I have implemented a convolutional autoencoder that perfectly works without weight sharing among encoder and decoder. I guess you all know how a conv. autoencoder works.
When tieing weights of the decoder to the encoder, i have noticed a weird behaviour of the weights of a standard nn.Conv2d:
For my case the input ist self.conv1 = nn.Conv2d(1,100,(16,5),stride=(16,5),padding=0), the auto-initialized weights for this layer are of size [100,1,16,5].
For the deconv I should use the the functional library with the transpose of these weights, right? This is the mathematically correct way to share weights. So what i would do looks like this
F.conv_transpose2d(out, weight=self.conv1.weight.transpose(0,1), bias=None, stride=(16,5),padding=0)
this throws an error, if I don’t transpose the weights in the conv_transpose2d it doesn’t throw an error.
So, this one works F.conv_transpose2d(out, weight=self.conv1.weight, bias=None,stride=(16,5),padding=0)
This seems like a weird behaviour (and maybe leads to errors in the future), especially because for fully connected (linear) layers it exactly works the way i would expect it to work.
I was interested in a similar question: what dimensions should be transposed when sharing weights for deconvolution ? is transposing filters redundant ?

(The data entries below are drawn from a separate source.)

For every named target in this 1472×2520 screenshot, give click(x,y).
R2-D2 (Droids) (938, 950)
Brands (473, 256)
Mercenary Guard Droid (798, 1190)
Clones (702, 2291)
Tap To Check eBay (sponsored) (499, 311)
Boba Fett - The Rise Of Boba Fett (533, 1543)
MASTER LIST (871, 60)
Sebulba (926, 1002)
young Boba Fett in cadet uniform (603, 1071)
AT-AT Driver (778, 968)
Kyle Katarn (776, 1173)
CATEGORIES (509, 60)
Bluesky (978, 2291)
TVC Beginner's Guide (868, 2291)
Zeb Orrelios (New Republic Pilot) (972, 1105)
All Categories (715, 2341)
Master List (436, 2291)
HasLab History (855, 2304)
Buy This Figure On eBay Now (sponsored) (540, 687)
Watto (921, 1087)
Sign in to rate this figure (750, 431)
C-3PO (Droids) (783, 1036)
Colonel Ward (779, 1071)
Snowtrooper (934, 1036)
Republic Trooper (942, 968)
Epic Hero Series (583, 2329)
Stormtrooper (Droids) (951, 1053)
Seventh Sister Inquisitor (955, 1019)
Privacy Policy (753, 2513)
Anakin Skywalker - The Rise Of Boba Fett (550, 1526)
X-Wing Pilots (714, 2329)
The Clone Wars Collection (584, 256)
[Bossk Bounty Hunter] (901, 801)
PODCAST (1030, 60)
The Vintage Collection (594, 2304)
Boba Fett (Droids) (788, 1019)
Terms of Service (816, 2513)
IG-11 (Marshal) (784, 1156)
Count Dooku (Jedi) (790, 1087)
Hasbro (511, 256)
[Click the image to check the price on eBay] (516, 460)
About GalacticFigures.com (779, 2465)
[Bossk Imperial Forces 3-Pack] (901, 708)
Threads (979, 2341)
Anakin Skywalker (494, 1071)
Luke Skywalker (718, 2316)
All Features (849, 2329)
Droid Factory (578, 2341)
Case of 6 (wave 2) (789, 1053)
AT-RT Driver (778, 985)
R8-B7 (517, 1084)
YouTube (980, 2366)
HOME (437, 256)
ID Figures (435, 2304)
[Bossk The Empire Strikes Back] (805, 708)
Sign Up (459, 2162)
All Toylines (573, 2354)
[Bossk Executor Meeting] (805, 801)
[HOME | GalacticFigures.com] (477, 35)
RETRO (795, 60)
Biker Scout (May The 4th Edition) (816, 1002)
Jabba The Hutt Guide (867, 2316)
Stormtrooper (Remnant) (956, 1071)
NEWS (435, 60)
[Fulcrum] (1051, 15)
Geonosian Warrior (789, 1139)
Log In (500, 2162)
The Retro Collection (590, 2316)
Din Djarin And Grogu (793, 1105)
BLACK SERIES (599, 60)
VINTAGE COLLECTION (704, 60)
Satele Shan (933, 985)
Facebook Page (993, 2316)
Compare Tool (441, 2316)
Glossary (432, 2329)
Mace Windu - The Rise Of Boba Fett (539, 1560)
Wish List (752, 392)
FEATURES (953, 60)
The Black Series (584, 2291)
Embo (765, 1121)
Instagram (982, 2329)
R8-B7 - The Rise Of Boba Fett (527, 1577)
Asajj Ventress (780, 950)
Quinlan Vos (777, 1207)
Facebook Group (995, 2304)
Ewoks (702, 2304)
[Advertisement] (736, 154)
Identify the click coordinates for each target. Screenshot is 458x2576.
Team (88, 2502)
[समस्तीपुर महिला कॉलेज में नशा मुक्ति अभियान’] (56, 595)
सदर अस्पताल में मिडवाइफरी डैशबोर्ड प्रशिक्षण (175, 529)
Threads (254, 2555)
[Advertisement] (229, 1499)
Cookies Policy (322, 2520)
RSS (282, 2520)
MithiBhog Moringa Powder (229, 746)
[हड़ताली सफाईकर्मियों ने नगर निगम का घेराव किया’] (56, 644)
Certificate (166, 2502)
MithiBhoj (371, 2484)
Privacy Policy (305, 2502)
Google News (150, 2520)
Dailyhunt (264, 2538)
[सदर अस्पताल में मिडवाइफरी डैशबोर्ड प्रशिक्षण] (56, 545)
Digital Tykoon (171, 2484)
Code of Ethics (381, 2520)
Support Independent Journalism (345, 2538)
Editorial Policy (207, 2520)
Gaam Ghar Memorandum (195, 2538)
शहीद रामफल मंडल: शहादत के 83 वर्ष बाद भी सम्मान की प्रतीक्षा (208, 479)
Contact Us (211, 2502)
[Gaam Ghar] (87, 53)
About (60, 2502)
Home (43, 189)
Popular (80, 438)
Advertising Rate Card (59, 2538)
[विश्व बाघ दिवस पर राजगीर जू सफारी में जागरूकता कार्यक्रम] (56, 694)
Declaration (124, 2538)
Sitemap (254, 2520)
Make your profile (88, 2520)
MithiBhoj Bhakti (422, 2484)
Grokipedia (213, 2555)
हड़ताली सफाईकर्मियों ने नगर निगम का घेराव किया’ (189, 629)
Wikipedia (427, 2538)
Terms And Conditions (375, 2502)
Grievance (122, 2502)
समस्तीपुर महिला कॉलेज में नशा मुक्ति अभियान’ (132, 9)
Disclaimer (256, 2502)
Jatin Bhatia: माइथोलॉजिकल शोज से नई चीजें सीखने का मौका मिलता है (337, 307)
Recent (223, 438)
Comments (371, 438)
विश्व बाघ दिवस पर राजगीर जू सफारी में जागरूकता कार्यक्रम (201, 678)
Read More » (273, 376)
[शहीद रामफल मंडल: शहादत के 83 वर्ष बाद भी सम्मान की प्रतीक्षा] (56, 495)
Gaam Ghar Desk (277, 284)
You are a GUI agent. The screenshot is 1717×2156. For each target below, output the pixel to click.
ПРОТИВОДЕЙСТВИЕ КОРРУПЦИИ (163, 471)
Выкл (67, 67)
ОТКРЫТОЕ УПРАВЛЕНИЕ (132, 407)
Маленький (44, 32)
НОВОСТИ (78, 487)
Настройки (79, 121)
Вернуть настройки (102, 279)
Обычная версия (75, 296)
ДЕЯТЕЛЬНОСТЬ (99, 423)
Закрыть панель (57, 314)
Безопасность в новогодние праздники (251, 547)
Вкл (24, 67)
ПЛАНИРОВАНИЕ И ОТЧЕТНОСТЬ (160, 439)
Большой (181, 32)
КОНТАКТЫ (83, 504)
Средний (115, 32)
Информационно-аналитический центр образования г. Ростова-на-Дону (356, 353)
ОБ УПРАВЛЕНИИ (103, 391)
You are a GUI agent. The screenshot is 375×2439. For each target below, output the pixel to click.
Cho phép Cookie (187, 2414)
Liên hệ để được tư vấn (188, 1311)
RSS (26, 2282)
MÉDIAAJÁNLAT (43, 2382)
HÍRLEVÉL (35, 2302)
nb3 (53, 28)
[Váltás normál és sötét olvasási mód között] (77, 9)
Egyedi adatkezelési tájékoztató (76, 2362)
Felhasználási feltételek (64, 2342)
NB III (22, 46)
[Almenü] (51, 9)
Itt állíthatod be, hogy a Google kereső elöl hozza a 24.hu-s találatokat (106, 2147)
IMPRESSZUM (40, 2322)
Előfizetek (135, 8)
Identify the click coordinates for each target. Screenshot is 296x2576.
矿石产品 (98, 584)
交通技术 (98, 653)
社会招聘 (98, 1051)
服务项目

I report the same error as you with the use of nn.functional.conv_transpose2d():
class AE_tied_weights(nn.Module):
def __init__(self, input_dim=28*28, hidden_layers=(), output_dim=2000):
super(AE_tied_weights, self).__init__()
self.encoder = nn.ModuleList([nn.Conv2d(1, 64, 4, 2, 1)])
self.bias = nn.ParameterList([nn.Parameter(torch.randn(1))])
def forward(self, x):
h = self.encoder[0](x)
h = torch.sigmoid(h)
y = nn.functional.conv_transpose2d(h, weight=self.encoder[0].weight.transpose(0, 1), bias=self.bias[0], stride=2, padding=1)
return x, h, y
transposing weight=self.encoder[0].weight.transpose(0, 1) gives the following error:
y = nn.functional.conv_transpose2d(h, weight=self.encoder[0].weight.transpose(0, 1), bias=self.bias[0], stride=2, padding=1)
RuntimeError: Given transposed=1, weight[1, 64, 4, 4], so expected input[60, 64, 14, 14] to have 1 channels, but got 64 channels instead
Which I don’t find very consistent with my previous feed back…
Working on similar problems associated with disentangled representations, and ran across this thread. If I am not mistaken, you are effectively transposing the weights when you swap the in and out channel counts.